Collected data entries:
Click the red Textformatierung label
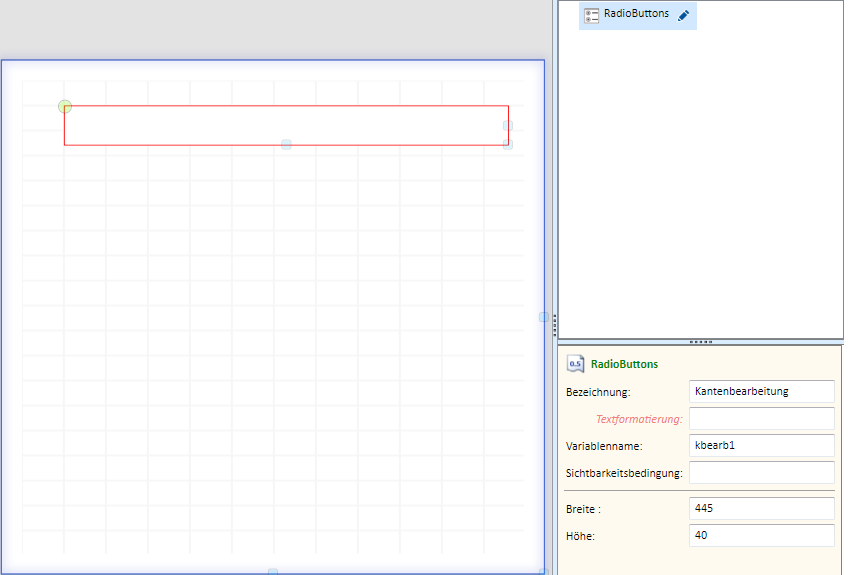Screen dimensions: 858x575 (639, 419)
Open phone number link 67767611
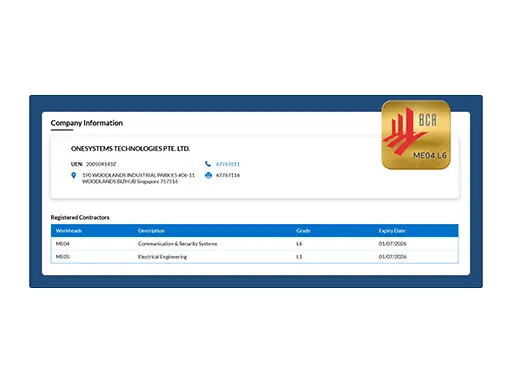Image resolution: width=512 pixels, height=383 pixels. 228,164

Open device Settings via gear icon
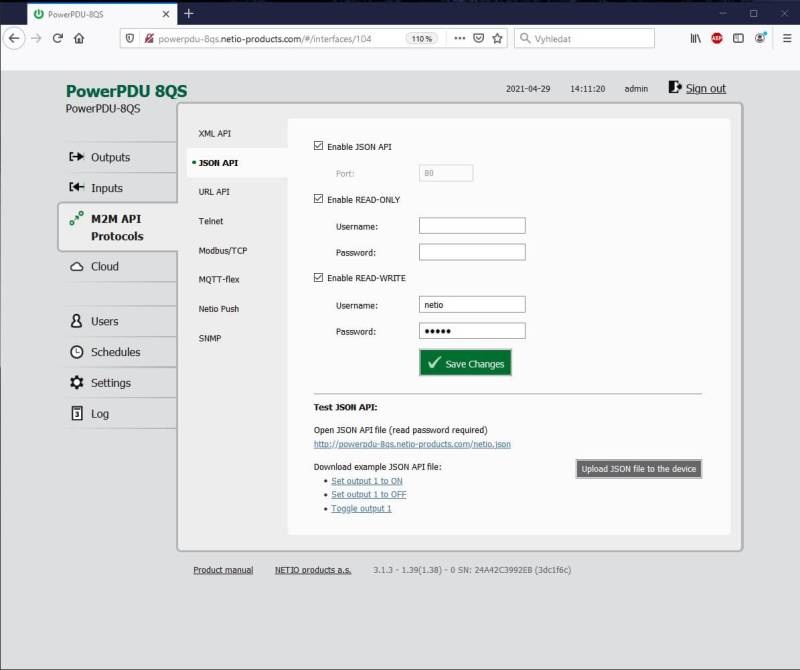click(x=75, y=382)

> Work instructions
Your answer must consist of the entries, unchanged, with no pictures in it.

> Solved exercise
Click the red Textformatierung label
Screen dimensions: 858x575 (639, 419)
Open phone number link 67767611
Image resolution: width=512 pixels, height=383 pixels. 228,164

Open device Settings via gear icon
click(x=75, y=382)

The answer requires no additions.